From the mid 1980s on, MIDI sequencing has been used extensively by many musicians as a pre-production tool and in recording demo tapes; in stage performances by musicians such as Corey Hart in order to reproduce, 'live,' the sonic quality of their recorded music; as the basis of entire record projects by dance-oriented musicians such as Jane Child; and, in conjunction with drum machines and samplers, by Maestro-Fresh Wes and other rap musicians.

MIDI is an instance where the conventional flow of new technology from the avant-garde to the popular market has been reversed: introduced in 1983 for use in pop music production, MIDI technology was later adopted by a number of younger Canadian contemporary music composers as part of a renewed effort to integrate electronic music and live performance.

Digital musical instruments have also had a significant impact on music-making in the fields of theatre, film, and television. Scores for incidental music in many plays of the 1980s, such as Gary Kulesha's score for Three Men on a Horse, and the music for many music theatre productions, such as André Gagnon's Nelligan, called for small ensembles made up entirely of synthesizers. Likewise, the background music for one of CTV's most popular television series of the decade, Night Heat, resonated with the sound of synthesizers and samplers. Although no precise figures are available, industry observers estimate that by 1990 at least 50 per cent of all film and television soundtracks were being produced by electronic means.

These technical and musical developments were paralleled by important developments in the musical instrument industry in Canada.
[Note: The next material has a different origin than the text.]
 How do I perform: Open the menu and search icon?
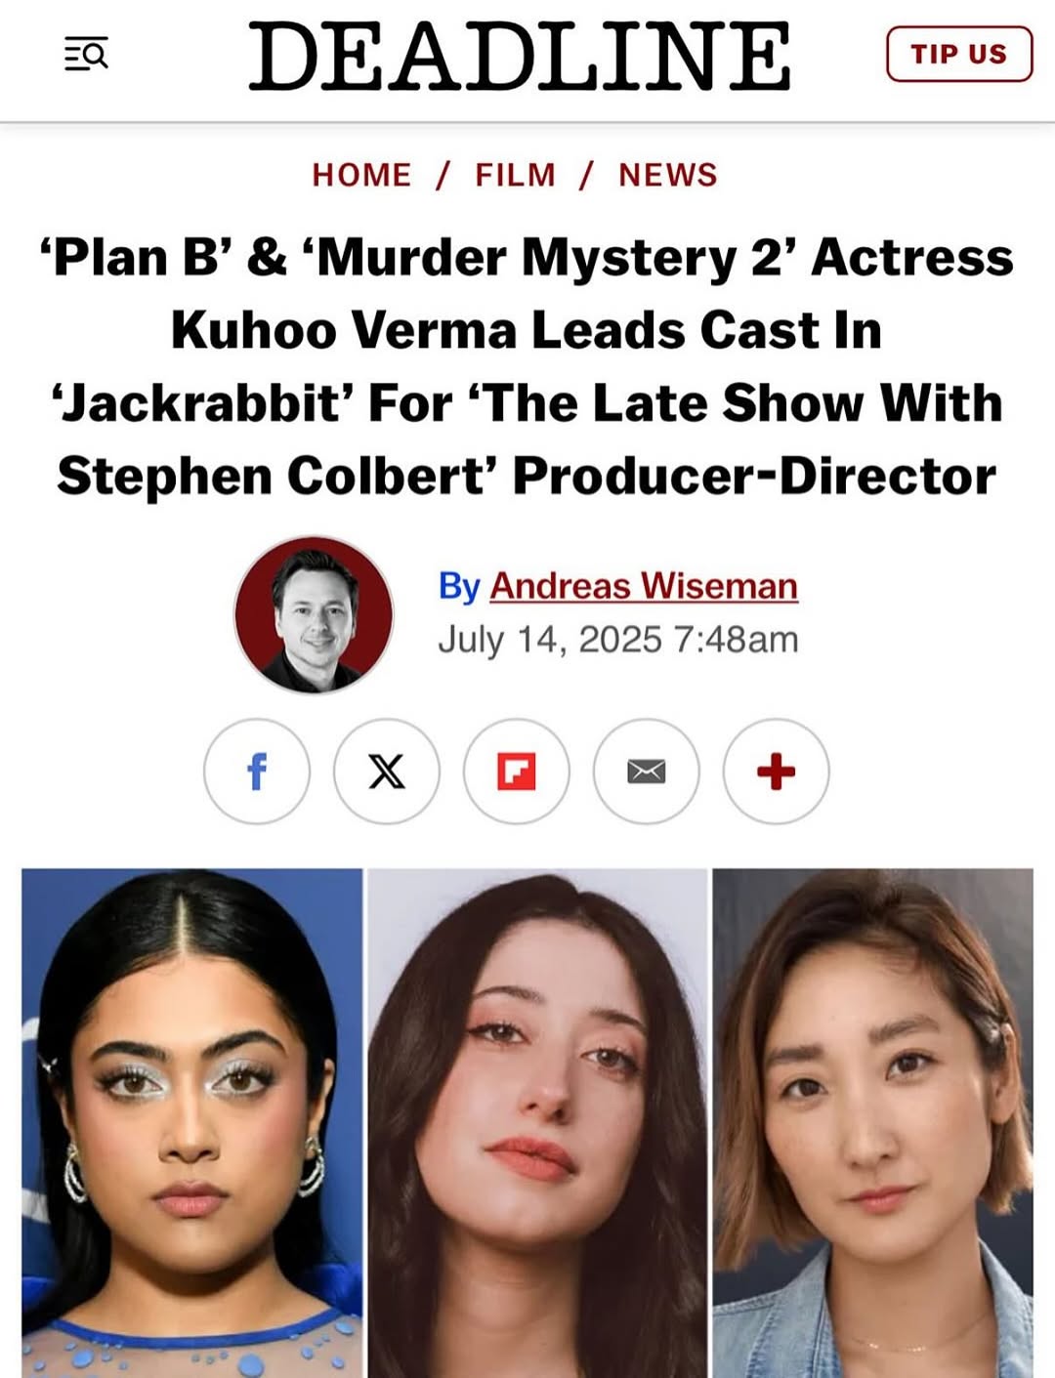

During the late 1980s some Canadian companies moved tentatively into the competitive digital instrument market: in 1988, Anatek Microcircuits Inc, a Vancouver-based company with close links to suppliers of integrated circuits for the hearing-aid industry and other specialty markets, introduced an innovative and highly successful set of peripheral devices for MIDI synthesizers and computer music systems under the brand name 'Pocket Products'; in the same year another company, Pixel Publishing (which has links to distributors of music software), made inroads into the computer market with a uniquely designed, integrated program for the storage of music data called 'Super Librarian'.

By the end of the 1980s a number of music industry observers noted that the apparent revolution in electronic musical technology had perhaps come to an end: the fast pace of technical innovations that had been characteristic of the mid 1980s had slackened and there was a noticeable falling off in the sales of electronic keyboards. Many pop musicians, tired of the new, high-technology sounds, began to turn their attention toward more traditional instruments. But despite such trends, when pop musicians such as The Box described their activities in the recording studio and their attempts to move away from high technology, it was clear that their very concept of what constituted a 'live' sound had been altered by their previous experiences with electronic instruments and that these technologies, directly or indirectly, had become a permanent feature of their own, unique approach to musical sound.